Rows:

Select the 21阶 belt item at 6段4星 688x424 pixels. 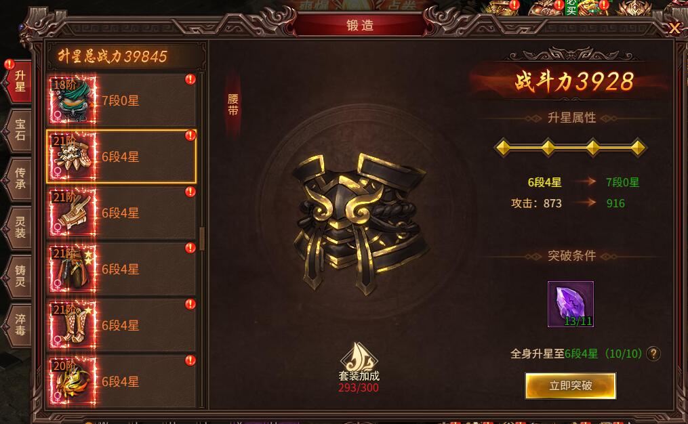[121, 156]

---

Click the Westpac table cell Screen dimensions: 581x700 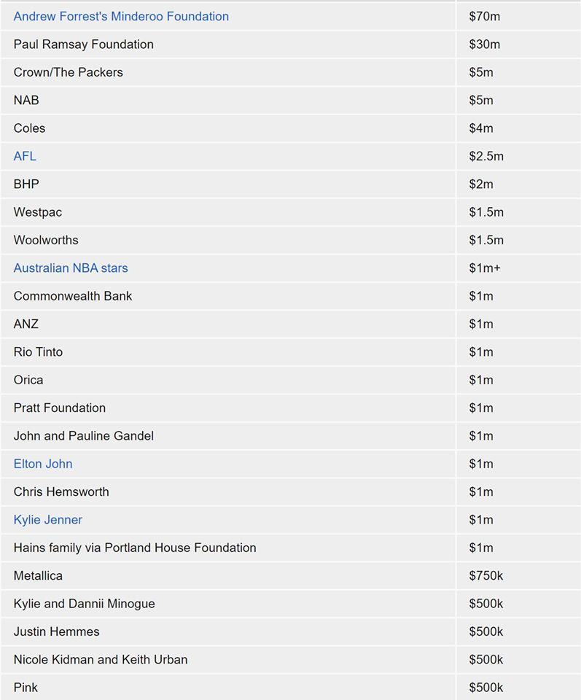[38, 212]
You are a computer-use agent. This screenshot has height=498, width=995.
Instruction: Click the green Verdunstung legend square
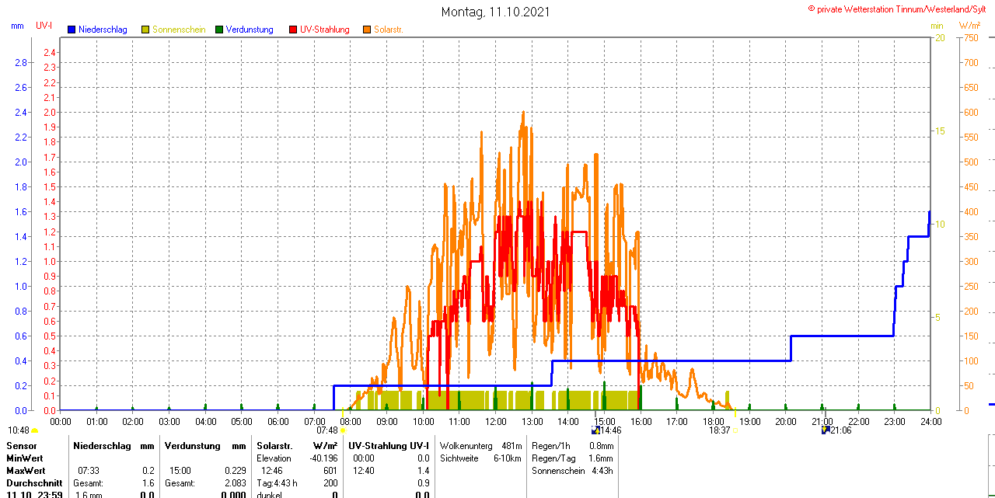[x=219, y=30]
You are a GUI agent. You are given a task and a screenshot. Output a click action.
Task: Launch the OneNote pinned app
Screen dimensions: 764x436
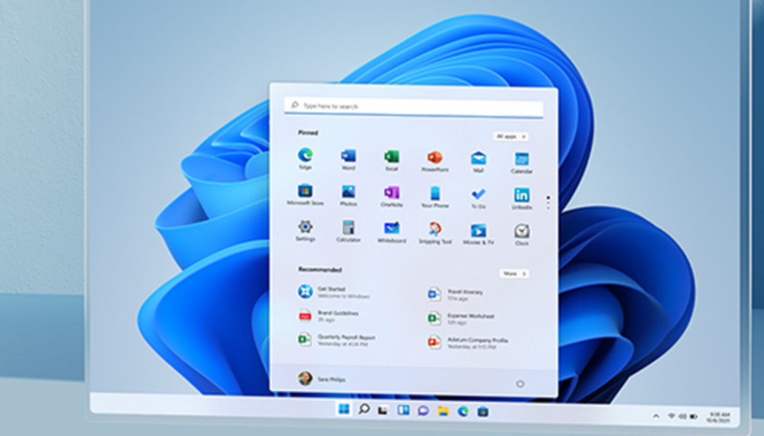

Exercise: Count the lines in the rows above that contain the word "screenshot", and reply with the number only.

Full answer: 2